===== Extracted material =====
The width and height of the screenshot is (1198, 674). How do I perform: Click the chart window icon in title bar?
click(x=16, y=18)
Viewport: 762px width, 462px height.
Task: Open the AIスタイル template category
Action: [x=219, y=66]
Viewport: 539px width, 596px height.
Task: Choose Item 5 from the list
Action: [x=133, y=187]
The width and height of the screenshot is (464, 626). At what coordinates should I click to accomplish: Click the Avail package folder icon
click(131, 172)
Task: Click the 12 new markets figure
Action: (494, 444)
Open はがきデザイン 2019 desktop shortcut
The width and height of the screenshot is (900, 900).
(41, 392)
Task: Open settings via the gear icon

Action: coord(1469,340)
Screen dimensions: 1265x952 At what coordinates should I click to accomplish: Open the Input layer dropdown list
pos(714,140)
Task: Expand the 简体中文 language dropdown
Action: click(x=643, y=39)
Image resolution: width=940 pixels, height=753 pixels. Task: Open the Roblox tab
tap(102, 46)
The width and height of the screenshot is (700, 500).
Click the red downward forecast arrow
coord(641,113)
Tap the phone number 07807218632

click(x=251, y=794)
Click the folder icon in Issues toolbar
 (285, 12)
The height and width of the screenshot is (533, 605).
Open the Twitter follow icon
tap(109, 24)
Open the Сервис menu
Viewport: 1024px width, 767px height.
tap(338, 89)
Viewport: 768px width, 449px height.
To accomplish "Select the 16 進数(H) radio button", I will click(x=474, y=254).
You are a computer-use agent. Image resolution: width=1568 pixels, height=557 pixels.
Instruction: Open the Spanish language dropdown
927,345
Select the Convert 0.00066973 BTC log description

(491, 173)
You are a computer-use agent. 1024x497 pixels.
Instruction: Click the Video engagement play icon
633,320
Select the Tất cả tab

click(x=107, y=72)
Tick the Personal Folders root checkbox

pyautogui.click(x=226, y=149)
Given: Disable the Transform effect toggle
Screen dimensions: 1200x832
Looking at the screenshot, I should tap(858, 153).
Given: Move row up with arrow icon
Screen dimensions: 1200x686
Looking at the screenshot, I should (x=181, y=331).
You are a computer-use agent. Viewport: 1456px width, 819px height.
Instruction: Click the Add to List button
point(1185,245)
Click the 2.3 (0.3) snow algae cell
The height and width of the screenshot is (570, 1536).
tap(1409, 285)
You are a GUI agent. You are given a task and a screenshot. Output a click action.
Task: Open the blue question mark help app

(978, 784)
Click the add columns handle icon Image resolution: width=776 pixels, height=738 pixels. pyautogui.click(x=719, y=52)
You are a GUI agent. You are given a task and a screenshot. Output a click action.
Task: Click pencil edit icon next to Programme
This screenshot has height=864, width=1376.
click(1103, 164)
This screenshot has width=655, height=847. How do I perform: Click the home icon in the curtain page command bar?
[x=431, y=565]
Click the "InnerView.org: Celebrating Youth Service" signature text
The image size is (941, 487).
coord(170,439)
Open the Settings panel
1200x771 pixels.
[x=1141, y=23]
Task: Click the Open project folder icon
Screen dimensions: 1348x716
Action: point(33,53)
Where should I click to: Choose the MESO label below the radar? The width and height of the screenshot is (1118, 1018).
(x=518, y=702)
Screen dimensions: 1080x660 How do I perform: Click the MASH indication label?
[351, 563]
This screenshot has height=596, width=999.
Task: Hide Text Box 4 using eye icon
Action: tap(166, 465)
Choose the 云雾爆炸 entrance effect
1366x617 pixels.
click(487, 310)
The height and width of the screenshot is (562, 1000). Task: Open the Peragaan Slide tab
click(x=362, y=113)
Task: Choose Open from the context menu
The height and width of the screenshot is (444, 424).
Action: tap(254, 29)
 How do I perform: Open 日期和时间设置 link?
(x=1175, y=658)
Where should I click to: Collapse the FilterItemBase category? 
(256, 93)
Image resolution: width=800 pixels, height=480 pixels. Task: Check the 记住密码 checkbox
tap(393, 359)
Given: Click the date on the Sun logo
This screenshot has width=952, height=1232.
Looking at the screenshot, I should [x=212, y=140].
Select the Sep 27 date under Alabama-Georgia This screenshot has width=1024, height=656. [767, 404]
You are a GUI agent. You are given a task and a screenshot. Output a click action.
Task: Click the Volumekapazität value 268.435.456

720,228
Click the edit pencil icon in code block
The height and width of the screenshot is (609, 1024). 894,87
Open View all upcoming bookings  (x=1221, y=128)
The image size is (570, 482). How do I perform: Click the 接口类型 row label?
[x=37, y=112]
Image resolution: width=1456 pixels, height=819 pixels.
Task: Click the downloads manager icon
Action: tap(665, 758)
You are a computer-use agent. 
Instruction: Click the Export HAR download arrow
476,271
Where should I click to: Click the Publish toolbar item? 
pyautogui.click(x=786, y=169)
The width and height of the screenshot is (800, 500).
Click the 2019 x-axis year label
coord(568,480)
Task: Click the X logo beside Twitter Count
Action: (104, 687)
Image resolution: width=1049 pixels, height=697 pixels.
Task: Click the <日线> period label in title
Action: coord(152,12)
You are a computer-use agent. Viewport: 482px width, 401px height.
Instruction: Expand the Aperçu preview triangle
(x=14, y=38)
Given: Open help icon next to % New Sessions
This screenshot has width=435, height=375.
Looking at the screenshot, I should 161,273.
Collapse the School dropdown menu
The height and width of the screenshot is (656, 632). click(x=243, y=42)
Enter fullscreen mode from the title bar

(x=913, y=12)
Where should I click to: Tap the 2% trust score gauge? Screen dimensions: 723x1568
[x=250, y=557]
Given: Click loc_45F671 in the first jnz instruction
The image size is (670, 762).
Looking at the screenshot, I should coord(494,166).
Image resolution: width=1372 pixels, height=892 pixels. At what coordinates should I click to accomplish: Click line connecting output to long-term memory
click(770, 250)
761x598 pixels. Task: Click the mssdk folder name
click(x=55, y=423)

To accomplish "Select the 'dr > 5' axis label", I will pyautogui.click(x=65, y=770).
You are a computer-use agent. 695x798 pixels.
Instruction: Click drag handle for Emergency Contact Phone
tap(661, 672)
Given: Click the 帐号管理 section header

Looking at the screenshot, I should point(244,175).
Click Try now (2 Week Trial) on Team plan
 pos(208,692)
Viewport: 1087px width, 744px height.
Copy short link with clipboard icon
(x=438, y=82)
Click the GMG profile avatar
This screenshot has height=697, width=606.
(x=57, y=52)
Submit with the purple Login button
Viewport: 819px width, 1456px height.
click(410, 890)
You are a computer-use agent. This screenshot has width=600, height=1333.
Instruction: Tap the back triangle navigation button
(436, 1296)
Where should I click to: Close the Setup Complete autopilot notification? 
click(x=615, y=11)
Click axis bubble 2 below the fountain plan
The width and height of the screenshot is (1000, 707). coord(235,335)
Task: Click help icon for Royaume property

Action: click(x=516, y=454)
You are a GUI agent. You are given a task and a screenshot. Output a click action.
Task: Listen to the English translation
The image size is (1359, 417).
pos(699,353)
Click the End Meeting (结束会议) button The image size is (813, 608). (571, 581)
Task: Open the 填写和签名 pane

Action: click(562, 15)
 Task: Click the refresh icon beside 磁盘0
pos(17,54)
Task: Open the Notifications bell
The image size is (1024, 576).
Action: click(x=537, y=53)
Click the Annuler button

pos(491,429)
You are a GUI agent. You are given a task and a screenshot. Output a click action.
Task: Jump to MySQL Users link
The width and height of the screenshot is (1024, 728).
=====
Exercise » Whenever the string "computer" turns up in a line of the data, copy that line.

Your solution »
You are a computer-use agent. Image resolution: width=1568 pixels, height=557 pixels.
You are a computer-use agent. 1024x497 pixels.
You are a computer-use agent. Viewport: 1456px width, 819px height.
You are a computer-use agent. 
You are a computer-use agent. Viewport: 482px width, 401px height.
You are a computer-use agent. 695x798 pixels.
You are a computer-use agent. This screenshot has width=600, height=1333.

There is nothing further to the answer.